I don’t recall any major flubs by ABC/ESPN, yet they left me wanting more. I’m anxious to see what NBC Sports Network does to enhance the coverage that Versus had done so well for the past three years.

Foyt pit woes: Although it (among other things) was never discussed on ABC, I couldn’t help but notice that Mike Conway lost several positions after his pit stop. He and several cars came into the pits, with Conway trailing only one car. By the time the stop was completed, he had been shuffled back near the rear. This happened way too many times last season, with Vitor Meira gaining positions on the track only to be undone by his own crew in the pits. With all the positive changes Larry Foyt has made to this team in the offseason, it’s a shame that poor pit work still eliminates any progress they’ve made.

Looks of the car: For the most part, I think the looks of the car have grown on me. Unless the rear “bumper” is white (Takuma Sato), it doesn’t really stand out very much. The side view doesn’t bother me either. About the only thing I’m still not used to is when the car was headed straight for the camera. That’s when the car takes on the appearance of a Batmobile. That will still take some getting used to.

I really liked the livery on the car of Bourdais. Many cars are a big improvement over last year, including Graham Rahal, the Foyt car and the Fuzzy’s car. There seems to be a plethora of light blue and white cars (Sato, Pagenaud and Newgarden) that got a bit confusing. I’m also not a fan of the small numbers on the rear-wing end-plate.

Surprises and disappointments: I hate to admit it, but Helio winning in dominating fashion was a pleasant surprise. I’m not sure I really saw that coming. Simon Pagenaud being strong all weekend was another positive. Seeing Sébastien Bourdais with Lotus power run as high as sixth late in the race was something I didn’t expect to see either.

What I did expect was to see Dario Franchitti, Graham Rahal and Will Power battle for the win. Franchitti and Rahal were non-factors throughout the weekend and Power was taken out of contention early with a flawed pit strategy. I would also have to say Marco Andretti was a disappointment. He slid backwards all day, saying his car was handling poorly. Marco finished fourteenth, while his Andretti Autosport teammates finished third and fourth. Hmmm.
——
GOAL OF THE EXERCISE
Reproduce the race commentary word for word, from "I don’t recall" to "past three years.".

INFORMATION GIVEN
——
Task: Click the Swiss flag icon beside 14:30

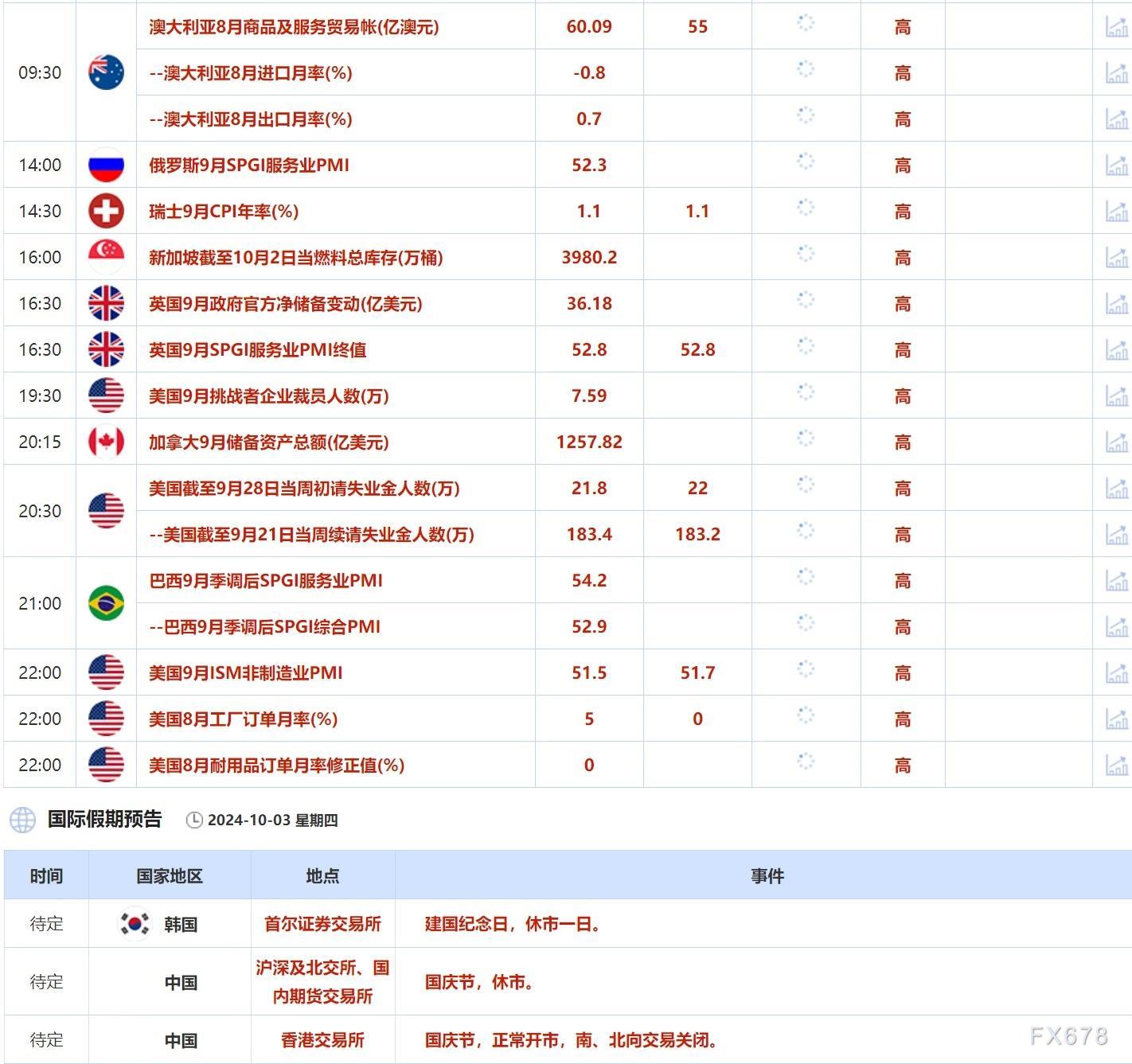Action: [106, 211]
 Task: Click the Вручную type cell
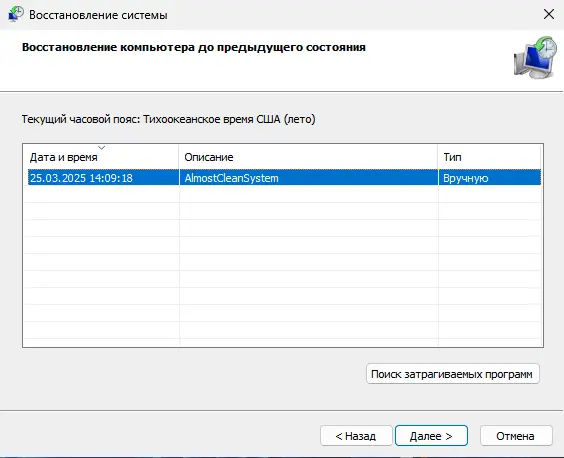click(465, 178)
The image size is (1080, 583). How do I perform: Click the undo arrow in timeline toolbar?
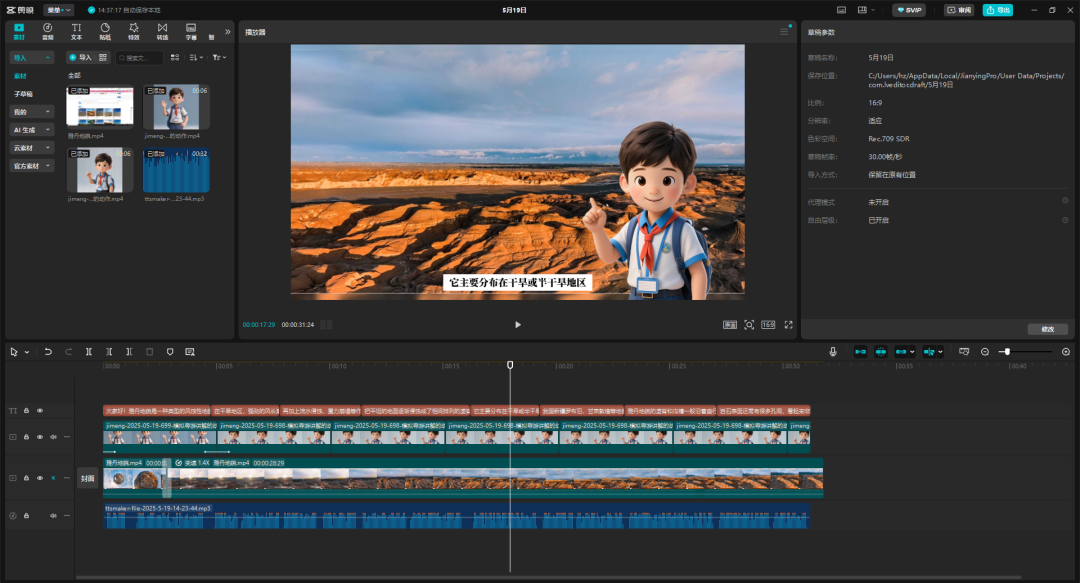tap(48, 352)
——
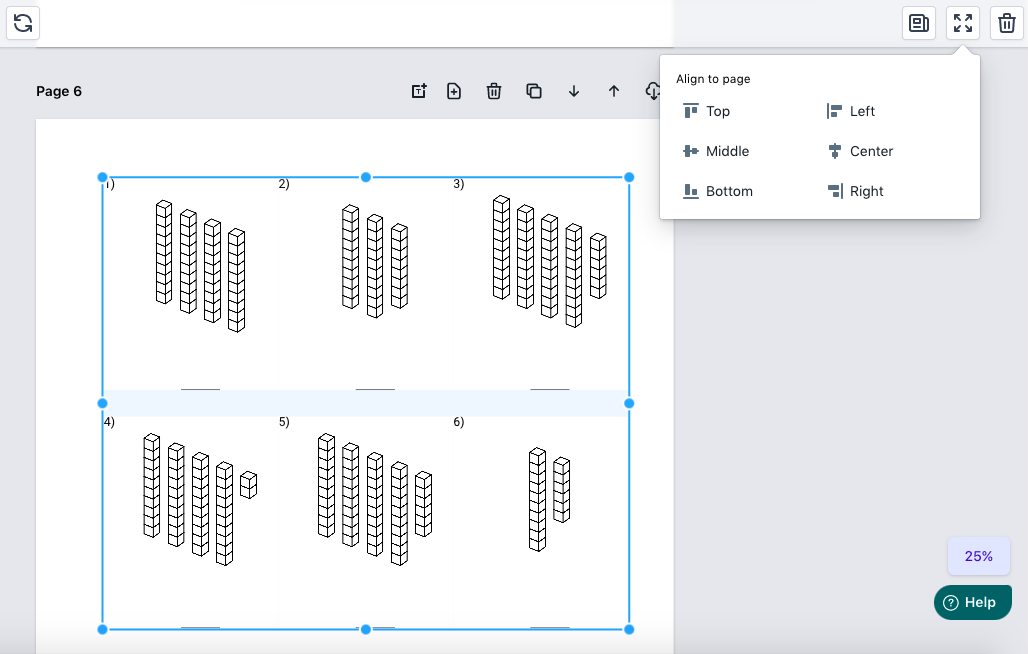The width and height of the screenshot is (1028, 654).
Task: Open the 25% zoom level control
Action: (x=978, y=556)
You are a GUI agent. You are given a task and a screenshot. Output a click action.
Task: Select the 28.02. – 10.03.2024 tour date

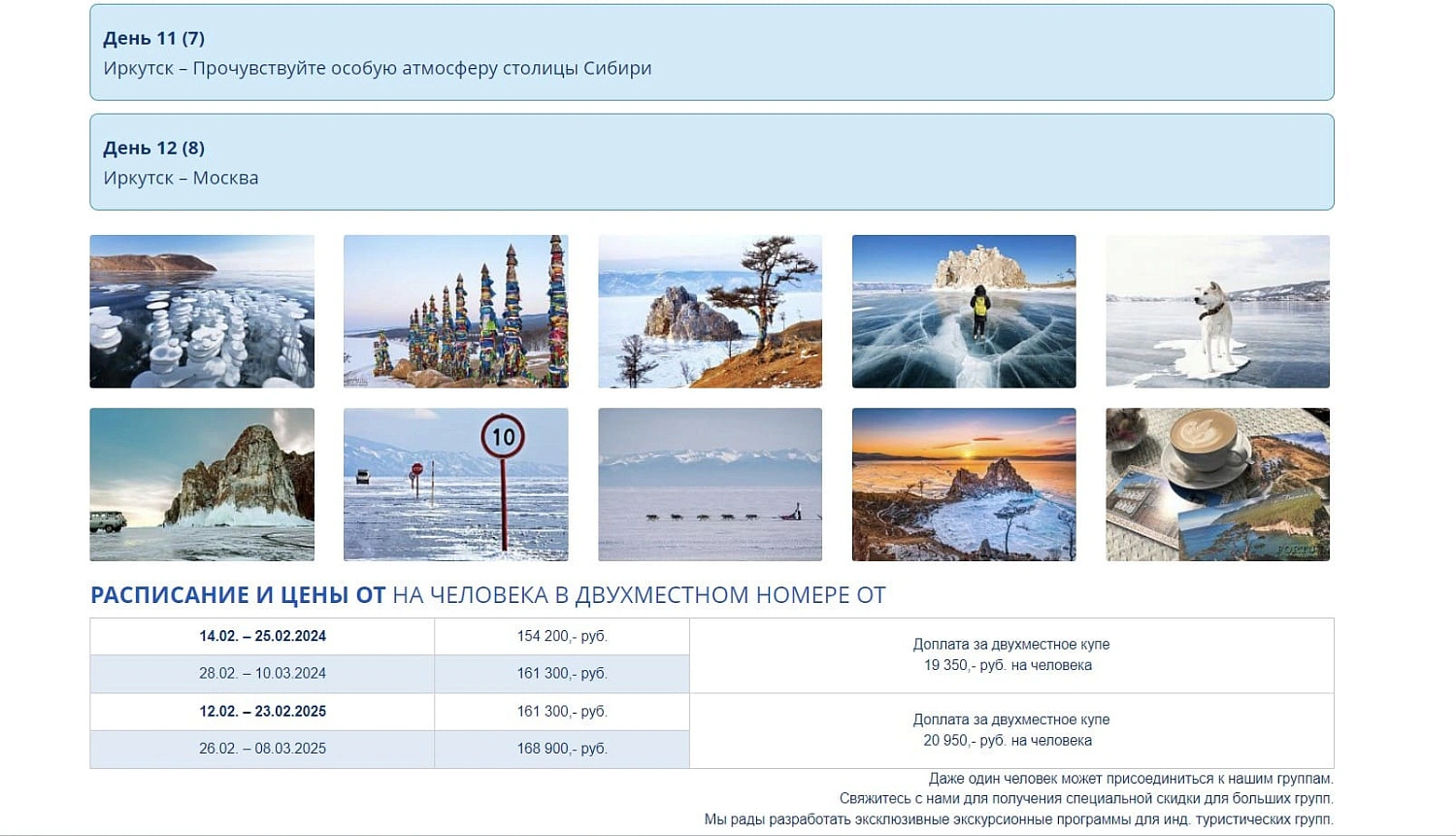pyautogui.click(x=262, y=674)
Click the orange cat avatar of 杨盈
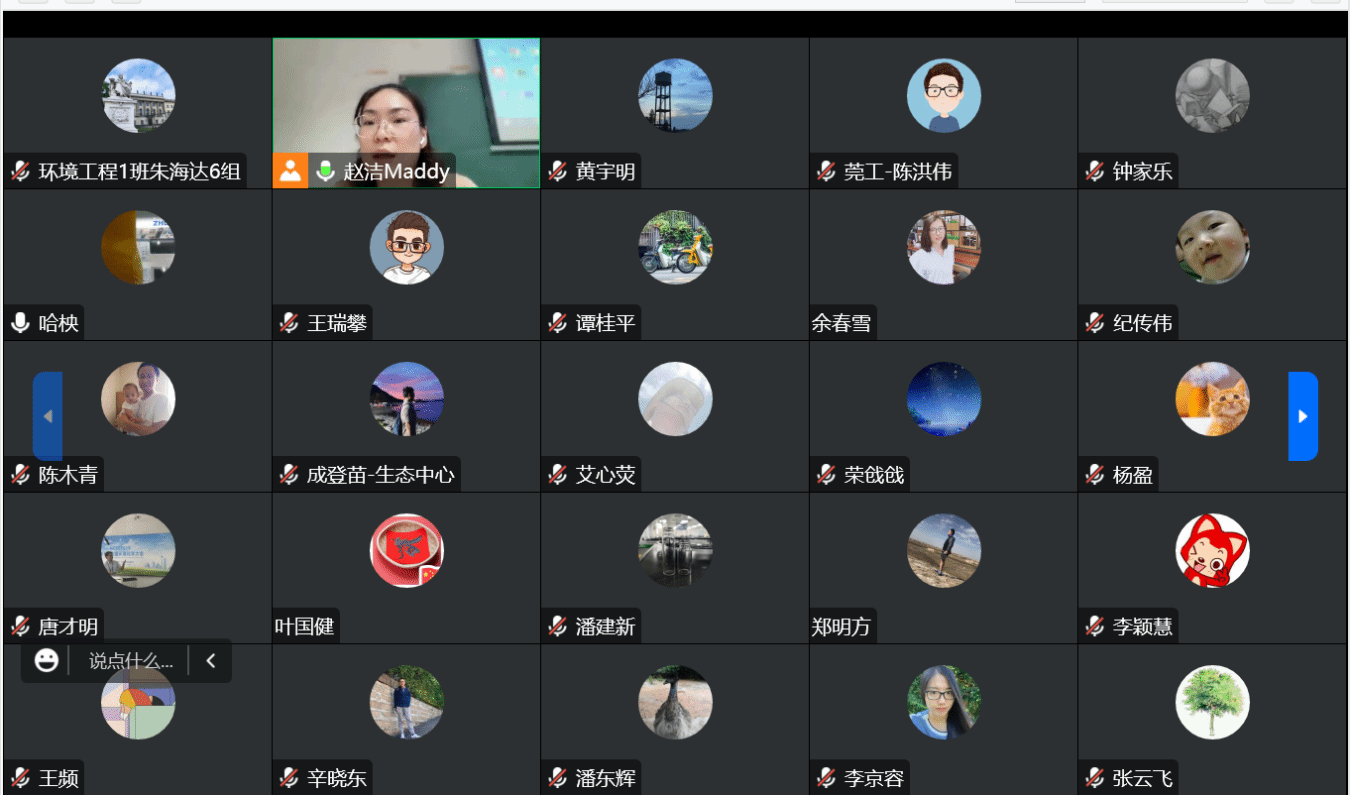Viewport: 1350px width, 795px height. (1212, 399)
——
TASK OUTPUT
I don’t recall any major flubs by ABC/ESPN, yet they left me wanting more. I’m anxious to see what NBC Sports Network does to enhance the coverage that Versus had done so well for the past three years.